2 . La profession d' agent immobilier est régie en Espagne par le décret n 3248/69, du 4 décembre 1969 . En vertu de l' article 5 de ce décret, il faut, pour exercer l' activité d' agent immobilier, détenir le titre professionnel requis délivré par l' administration et être affilié à la chambre professionnelle concernée . En vertu de l' article 321 du code pénal espagnol, le fait de s' adonner à une profession sans posséder le titre officiel nécessaire ou un titre reconnu équivalent par la loi ou par une convention internationale constitue une infraction .
3 . Les défendeurs au principal sont accusés d' exercer l' activité d' agent immobilier sans détenir les titres requis par la loi espagnole pour l' exercice de cette profession . Les défendeurs sont des ressortissants espagnols, résidant en Espagne, qui ne prétendent ni avoir obtenu quelque titre que ce soit les habilitant à exercer l' activité d' agent immobilier dans un autre État membre ni avoir exercé en cette qualité dans un autre État membre .
4 . Les défendeurs ont tenté de fonder leur défense sur le droit communautaire, en se prévalant en particulier de la directive 67/43/CEE du Conseil, du 12 janvier 1967, concernant la réalisation de la liberté d' établissement et de la libre prestation des services pour les activités non salariées relevant notamment des "affaires immobilières" ( JO 1967, 10, p . 140 ). Les défendeurs estiment que la loi espagnole réservant la profession d' agent immobilier aux détenteurs d' un titre particulier est incompatible avec la directive 67/43 .
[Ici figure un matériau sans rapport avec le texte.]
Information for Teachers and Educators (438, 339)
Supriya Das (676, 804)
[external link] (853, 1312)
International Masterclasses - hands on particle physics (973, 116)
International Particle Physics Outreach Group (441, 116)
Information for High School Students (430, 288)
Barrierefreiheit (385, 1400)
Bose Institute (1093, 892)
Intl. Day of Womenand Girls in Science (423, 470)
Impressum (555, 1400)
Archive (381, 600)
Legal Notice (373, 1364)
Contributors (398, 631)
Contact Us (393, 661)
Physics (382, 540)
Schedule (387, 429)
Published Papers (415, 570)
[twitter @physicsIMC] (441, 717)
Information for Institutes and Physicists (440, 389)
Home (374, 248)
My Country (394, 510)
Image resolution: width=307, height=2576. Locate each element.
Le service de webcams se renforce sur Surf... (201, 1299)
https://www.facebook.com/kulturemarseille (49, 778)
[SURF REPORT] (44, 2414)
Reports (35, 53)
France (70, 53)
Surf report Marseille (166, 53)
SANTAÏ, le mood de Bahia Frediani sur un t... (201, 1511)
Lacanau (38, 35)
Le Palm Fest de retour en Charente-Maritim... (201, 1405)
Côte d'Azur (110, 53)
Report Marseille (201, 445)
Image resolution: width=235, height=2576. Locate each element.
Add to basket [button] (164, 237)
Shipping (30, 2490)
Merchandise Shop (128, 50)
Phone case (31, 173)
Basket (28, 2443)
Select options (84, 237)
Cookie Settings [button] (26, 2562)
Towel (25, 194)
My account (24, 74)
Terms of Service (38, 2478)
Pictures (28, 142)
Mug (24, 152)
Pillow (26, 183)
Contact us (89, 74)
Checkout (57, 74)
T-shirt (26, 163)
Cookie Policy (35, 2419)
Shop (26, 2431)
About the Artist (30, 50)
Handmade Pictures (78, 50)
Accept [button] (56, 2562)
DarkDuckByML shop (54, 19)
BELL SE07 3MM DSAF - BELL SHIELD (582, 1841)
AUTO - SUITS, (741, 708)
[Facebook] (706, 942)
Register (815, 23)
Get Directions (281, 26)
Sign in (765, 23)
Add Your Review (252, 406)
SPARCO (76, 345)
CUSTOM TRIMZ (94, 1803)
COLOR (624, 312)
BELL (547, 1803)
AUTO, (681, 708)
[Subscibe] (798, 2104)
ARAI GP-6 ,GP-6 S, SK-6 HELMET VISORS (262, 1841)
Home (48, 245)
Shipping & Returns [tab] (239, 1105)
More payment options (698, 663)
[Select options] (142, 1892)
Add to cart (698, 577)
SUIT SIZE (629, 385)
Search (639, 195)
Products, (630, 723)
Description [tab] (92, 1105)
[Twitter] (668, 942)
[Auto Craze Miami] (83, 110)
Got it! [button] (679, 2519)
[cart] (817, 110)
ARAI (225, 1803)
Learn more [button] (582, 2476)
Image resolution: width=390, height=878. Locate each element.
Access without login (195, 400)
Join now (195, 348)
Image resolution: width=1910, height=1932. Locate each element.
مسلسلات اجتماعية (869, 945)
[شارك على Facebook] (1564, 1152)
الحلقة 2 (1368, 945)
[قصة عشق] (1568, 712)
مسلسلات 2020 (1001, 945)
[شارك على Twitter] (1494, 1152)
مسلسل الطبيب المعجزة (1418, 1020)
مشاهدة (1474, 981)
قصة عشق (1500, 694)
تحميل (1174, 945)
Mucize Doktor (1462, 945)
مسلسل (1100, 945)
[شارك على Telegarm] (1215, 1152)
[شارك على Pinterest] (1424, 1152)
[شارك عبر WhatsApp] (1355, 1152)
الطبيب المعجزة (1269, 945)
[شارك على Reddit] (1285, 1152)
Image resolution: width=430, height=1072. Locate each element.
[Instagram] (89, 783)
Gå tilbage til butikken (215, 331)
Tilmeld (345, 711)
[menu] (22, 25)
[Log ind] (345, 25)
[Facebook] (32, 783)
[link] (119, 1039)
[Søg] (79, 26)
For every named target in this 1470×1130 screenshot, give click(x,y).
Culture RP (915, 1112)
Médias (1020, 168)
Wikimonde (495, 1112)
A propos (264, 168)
5 . Dans les deux affaires pendantes devant lui, le Juzgado de lo Penal n 4 de Alicante a saisi la Cour des deux questions suivantes, formulées en termes identiques :
"1 ) L' article 1er du décret du 4 décembre 1969 et le décret royal n 1464/88, établissant que les activités d' intermédiaire et de courtier pour l' achat, la vente et l' échange de propriétés rurales et urbaines, pour les prêts hypothécaires sur ces propriétés, les contrats de location de propriétés rurales et urbaines, la cession et le transfert de ces contrats, ainsi que les consultations sur la valeur de ces biens en cas de vente, cession ou transfert, sont des fonctions réservées aux agents immobiliers, sont-ils valides au regard des dispositions des articles 2, 3 et 5 de la directive 67/43/CEE du Conseil? Depuis l' entrée en vigueur de cette directive, les États membres peuvent-ils, dans le secteur immobilier en question, attribuer le droit exclusif d' exercer ces activités à un groupe professionnel précis?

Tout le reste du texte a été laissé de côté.